→ **Page extract**:
____

Aggregating Defendants

56 Pages Posted: 14 Aug 2013 Last revised: 8 Nov 2015

See all articles by Greg Reilly

Greg Reilly

IIT Chicago-Kent College of Law

Date Written: April 26, 2014

Abstract

No procedural topic has garnered more attention in the past fifty years than the class action and aggregation of plaintiffs. Yet, almost nothing has been written about aggregating defendants. This topic is of increasing importance. Recent efforts by patent “trolls” and BitTorrent copyright plaintiffs to aggregate unrelated defendants for similar but independent acts of infringement have provoked strong opposition from defendants, courts, and even Congress. The visceral resistance to defendant aggregation is puzzling. The aggregation of similarly-situated plaintiffs is seen as creating benefits for both plaintiffs and the judicial system. The benefits that justify plaintiff aggregation also seem to exist for defendant aggregation — avoiding duplicative litigation, making feasible negative-value claims/defenses, and allowing the aggregated parties to mimic the non-aggregated party’s inherent ability to spread costs. If so, why is there such resistance to defendant aggregation?

____

→ **Set exercise A**:
In the abstract on aggregating defendants, what date is given as the date written?
The abstract and the listing come from unrelated sources.

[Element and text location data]

____

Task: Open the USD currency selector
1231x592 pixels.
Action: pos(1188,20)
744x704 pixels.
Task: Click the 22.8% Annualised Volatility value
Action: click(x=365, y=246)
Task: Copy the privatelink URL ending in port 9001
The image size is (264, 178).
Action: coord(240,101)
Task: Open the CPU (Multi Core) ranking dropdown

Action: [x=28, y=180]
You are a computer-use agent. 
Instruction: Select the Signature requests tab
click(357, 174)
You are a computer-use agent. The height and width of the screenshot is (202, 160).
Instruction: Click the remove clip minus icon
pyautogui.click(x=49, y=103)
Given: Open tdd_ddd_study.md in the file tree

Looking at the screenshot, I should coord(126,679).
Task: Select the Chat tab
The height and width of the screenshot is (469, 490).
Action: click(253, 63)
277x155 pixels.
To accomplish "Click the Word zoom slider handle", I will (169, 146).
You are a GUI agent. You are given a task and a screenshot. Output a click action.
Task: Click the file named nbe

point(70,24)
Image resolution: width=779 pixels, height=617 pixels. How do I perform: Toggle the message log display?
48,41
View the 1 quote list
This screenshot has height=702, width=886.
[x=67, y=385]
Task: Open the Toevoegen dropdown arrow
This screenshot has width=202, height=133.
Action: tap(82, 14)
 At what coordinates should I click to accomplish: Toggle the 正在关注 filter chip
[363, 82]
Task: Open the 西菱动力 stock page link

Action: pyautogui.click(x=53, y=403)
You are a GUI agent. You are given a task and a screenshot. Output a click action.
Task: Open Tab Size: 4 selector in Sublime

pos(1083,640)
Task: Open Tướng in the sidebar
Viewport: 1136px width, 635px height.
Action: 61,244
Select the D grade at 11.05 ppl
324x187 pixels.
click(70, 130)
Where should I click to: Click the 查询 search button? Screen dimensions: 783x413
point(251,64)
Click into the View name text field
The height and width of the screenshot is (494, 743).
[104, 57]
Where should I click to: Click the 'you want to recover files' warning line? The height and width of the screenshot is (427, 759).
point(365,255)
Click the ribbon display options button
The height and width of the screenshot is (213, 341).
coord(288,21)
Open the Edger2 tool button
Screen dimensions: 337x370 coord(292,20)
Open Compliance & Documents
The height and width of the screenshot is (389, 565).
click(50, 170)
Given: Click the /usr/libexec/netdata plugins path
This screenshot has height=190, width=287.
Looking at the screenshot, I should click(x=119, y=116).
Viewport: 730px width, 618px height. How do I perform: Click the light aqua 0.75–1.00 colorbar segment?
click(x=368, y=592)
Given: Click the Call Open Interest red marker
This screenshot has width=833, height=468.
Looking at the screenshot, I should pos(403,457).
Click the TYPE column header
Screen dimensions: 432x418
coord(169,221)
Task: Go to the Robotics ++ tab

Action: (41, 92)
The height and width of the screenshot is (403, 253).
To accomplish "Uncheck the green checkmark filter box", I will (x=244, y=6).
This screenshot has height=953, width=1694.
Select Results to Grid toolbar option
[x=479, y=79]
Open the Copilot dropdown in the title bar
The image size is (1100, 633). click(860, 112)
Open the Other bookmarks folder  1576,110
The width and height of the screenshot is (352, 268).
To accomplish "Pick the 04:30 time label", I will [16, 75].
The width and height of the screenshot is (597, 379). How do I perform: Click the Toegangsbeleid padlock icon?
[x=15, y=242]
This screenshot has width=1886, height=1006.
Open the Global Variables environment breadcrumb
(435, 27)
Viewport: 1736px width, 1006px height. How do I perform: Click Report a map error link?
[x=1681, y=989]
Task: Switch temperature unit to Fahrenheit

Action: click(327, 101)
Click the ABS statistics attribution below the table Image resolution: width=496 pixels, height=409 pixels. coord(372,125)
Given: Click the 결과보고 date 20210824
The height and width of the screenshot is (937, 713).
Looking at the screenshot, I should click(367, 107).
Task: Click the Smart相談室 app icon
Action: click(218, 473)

____

→ **Set exercise B**:
Count the lines of the listing that contain the string "dimensions", treating uppercase and lowercase as different, and reply with the number alone.

→ **Solution A**:
April 26, 2014

→ **Solution B**:
3